What Guys and Girls REALLY think when they meet and Flirt:
First of all: Happy Valentine's Day all. Thanks to those who came to my bday. Sorry for those who couldn't get in, it was packed. What did I learn in my drunken state while watching people? Desperate single people w/o dates trying to hook up before Vday. Here we go:
Ok, perhaps in the days of yore when promiscuousness was dealt with by death, castration or worse...... arranged FAT marriages, was there stable proper courting. Now that we stopped using the horse and carriage, and instead have mobile phones, crackberries, match.com, and the female gender actually work in our society, the interaction between the difference sexes is very commonplace. In fact, so commonplace, that guys and girls aren't even nervous and sweating like the pimply faced kids they were in high school. So what does this mean? Guys and girls actually scheme what they want in a partner now.
If you read my What Women Want (part 1&2) and What Guys Want entries, you know most guys are interested in Sex, and girls are interested in what a guy can provide. Let's summarize and show what Guys and Girls are REALLY thinking (in italics)
Guys thoughts vs Girls thoughts.
Guy approaches girl at bar:
Guy: Hi, I'm John [Hi I think you're hot. Would you like some penis?]
Girl: Hi, I'm Jenny [Yes, I do, but only if you can pass my 837 point certified questions]
Guy: Nice to meet you Jenny, can I get you a drink? [God damn it, now I have to shell out some cash so she doesn't think I'm cheap]
Girl: Sure that would be nice [He's cute, and seems very nice I hope he doesn't f#@k it up by saying anything stupid]
Guy: So, where are you from? What do you do? What interests do you have? [Man, I don't really care what her answers are, but in order to ride this pony at the rodeo, I have to pretend that I'm more interested in her than a Chinese geek is to calculus class, otherwise I won't get any]
Girl: Well, I'm from X, I'm a X, and I like to X and you? [Cool, this guy seems to really care about my interests. Hmmm, I wonder what he does for a living. I hope he's rich AND really sweet and caring, AND is smart, AND funny AND will treat me like a lady]

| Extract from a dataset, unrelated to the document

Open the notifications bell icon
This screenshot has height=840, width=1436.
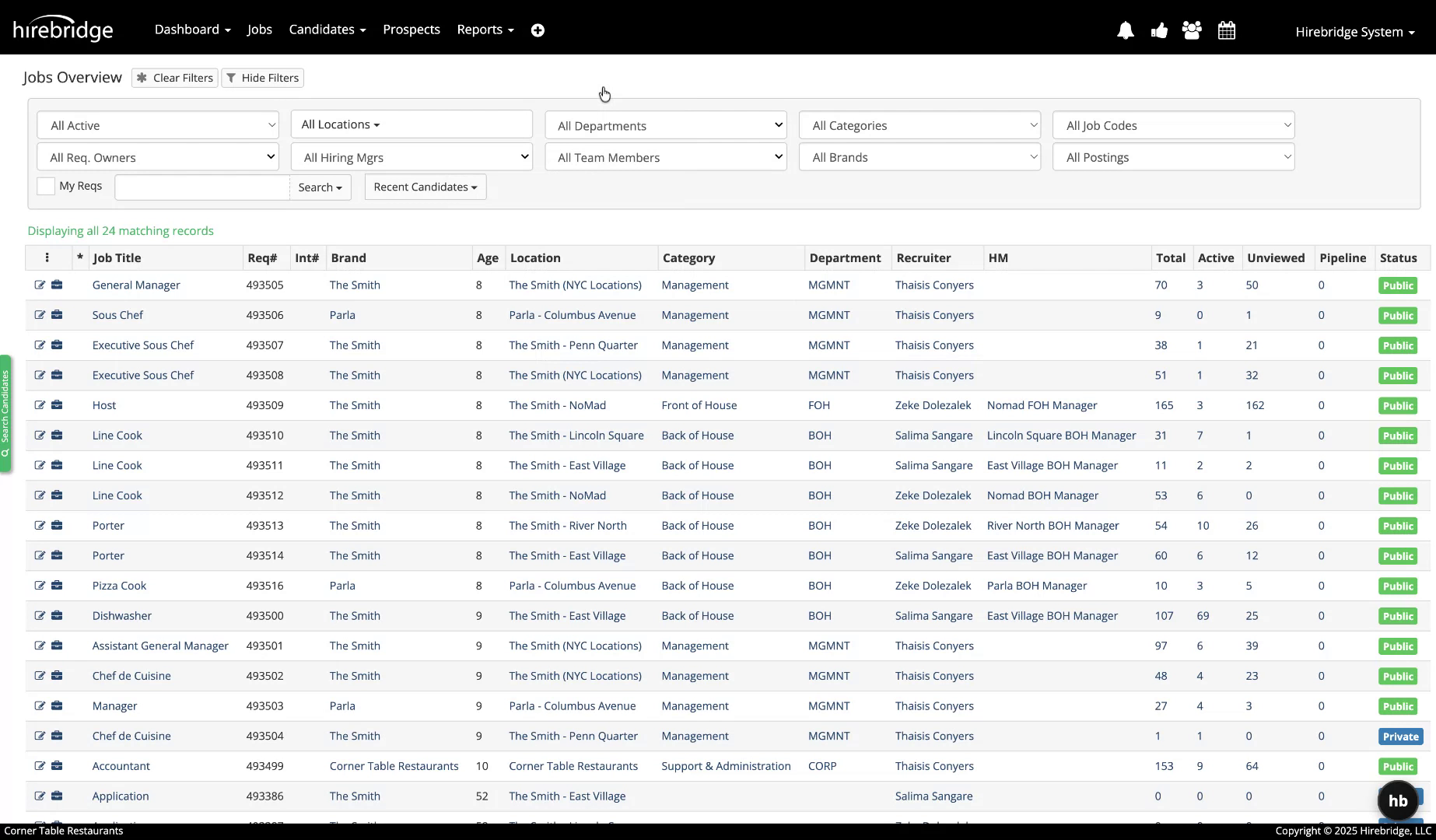tap(1126, 30)
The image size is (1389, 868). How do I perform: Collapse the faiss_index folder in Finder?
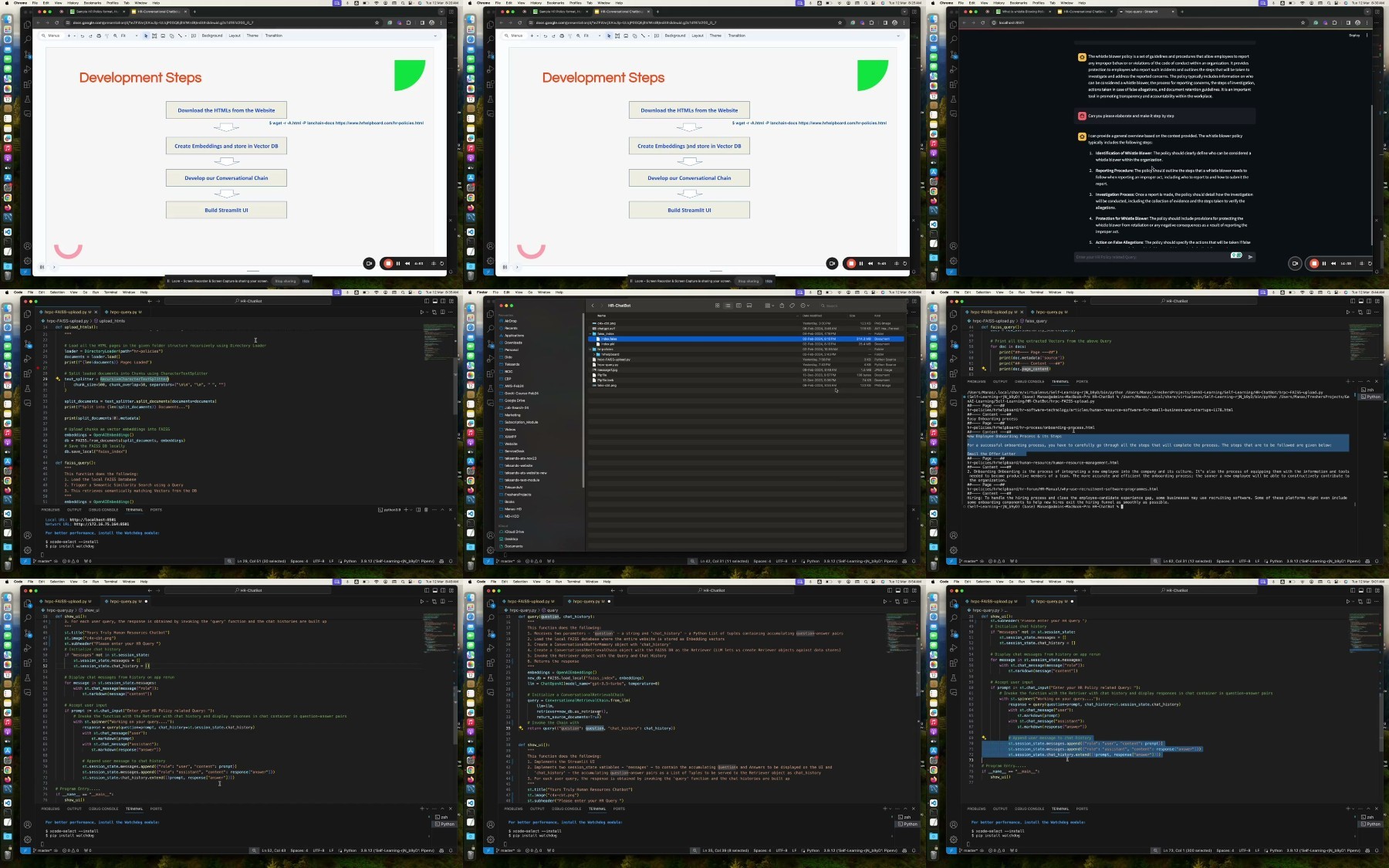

Guy: I'm a banker/lawyer/doctor and live in "insert fancy neighborhood here" [hee hee I'm so smart I said banker/lawyer/doctor so magically she's attracted to me]
Girl: Oh that's cool [Woohoo jackpot! A guy who's cute, successful AND rich. Now if he's as nice as he sounds now I'm gonna marry him in a year. I'm gonna tie this guy down like he's the last lobster tail at the buffet]

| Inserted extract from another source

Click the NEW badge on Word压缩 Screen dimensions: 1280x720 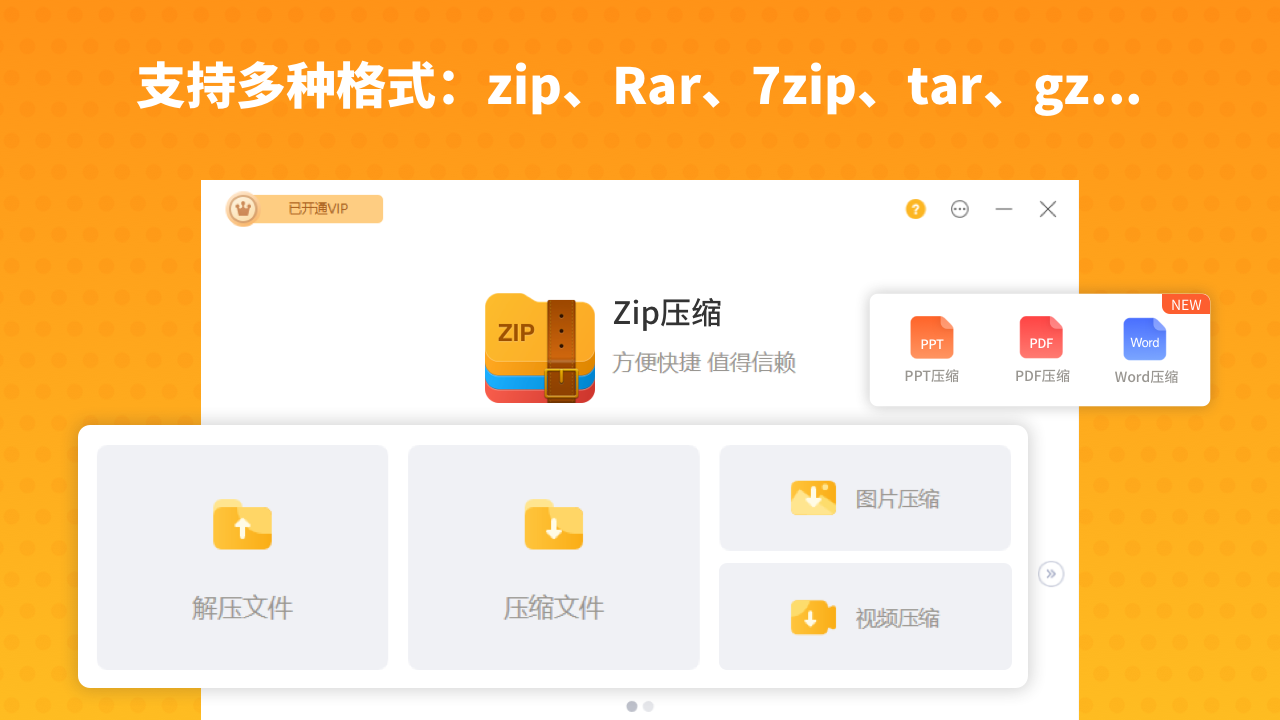click(1185, 304)
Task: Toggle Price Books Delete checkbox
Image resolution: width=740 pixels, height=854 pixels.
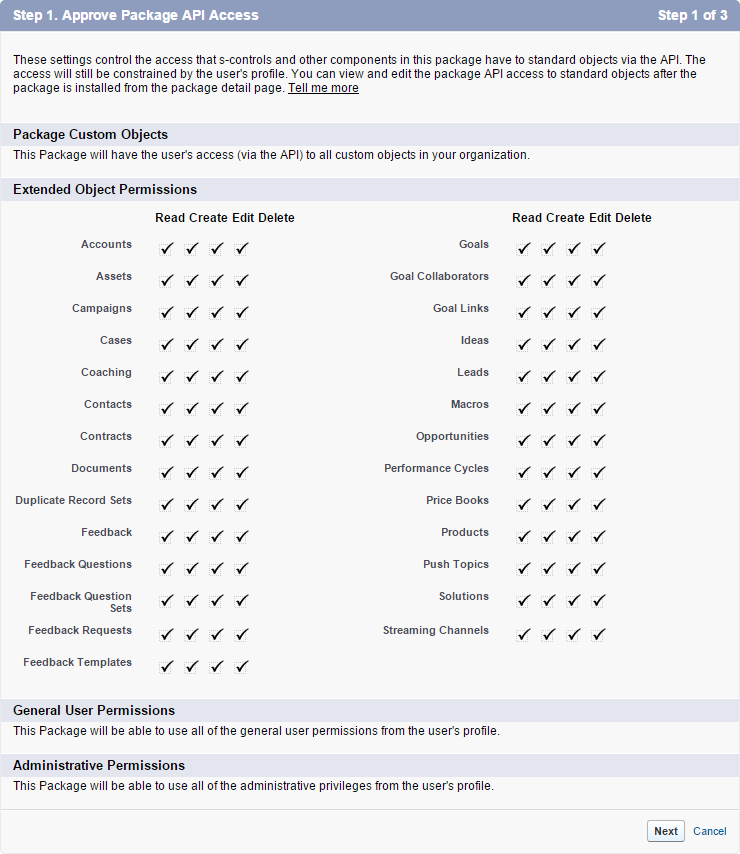Action: click(599, 505)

Guy: Would you like to go to dinner sometime? [I've done all the "mandatory" chores necessary to pass your stupid 837 point certified test questions, can I take you home and make you moan like I stepped on a sea otter?]
Girl: Sure my mobile is xxx-xxx-xxxx call me
[If you want to make me moan like a sea otter, just call the #, take me to some nice restaurant, treat me nice, make me laugh, don't talk about yourself all the time, have no STDs, treat me w/ respect, but at the same time I want to be treated like a lady, kill icky bugs cuz they scare me, fix the squeaking door, change my car oil, mow the lawn, be nice to my friends and especially my parents, listen to me bitch about life and why nobody understands me, go shopping w/ me, carry my bags cuz it's heavy, come to Home Depot to furnish the place, go food shopping so I can finally have someone to bring home bottles of drinks, no more flirting or talking to other girls, no more poker nights, can't spend the whole day watching football, try yoga, eat more vegetables, stay up w/ me all night if I'm not feeing well, ask directions when you're lost, keep the toilet seat down, eat my cooking even tho in this day and age nobody learns to cook and you better like it, plan our wedding, remember my favorite flavour ice cream, buy me flowers for no reason, think of imaginary names of future kids, do the dishes, laundry, paint the house, etc. etc. etc. and do all this without committing suicide]
Guy: Great I'll call you. [Is it worth it? Ok, fine, I'm so horny it's better than the hole in 4 day old stale bagels. Man, I'm so f#$ked]
Now, guys and girls, don't be stupid and ask your Significant Other if the above is true. It's true, but they're NOT going to ADMIT it. They'll make up some excuse "no of course it's not true girl, I came up to you because I thought you were beautiful". Don't bother, ask your real single friends.
The sad thing about this, is that even tho it's 90% true, this is considered a very normal conversation. Guys, don't you know girls want something besides sex by now? Girls, don't you know guys only need 2 things? If you're lacking, read the older articles. It's in there. Did anybody hook up just prior to the Valentine's Weekend? Millions of condoms will be thrown in the trash tonight.
Oh, and if any of you guys feel pressure from your gf to commit long term? Make sure when you're in the bathroom, she doesn't take that condom and umm "empty the contents into her uterus" otherwise in 9 months your "loss" is her "gain". Man I'm so gross haha.
So who is worse? The guy that just wants action? Or the girl who wants to give a prison sentence?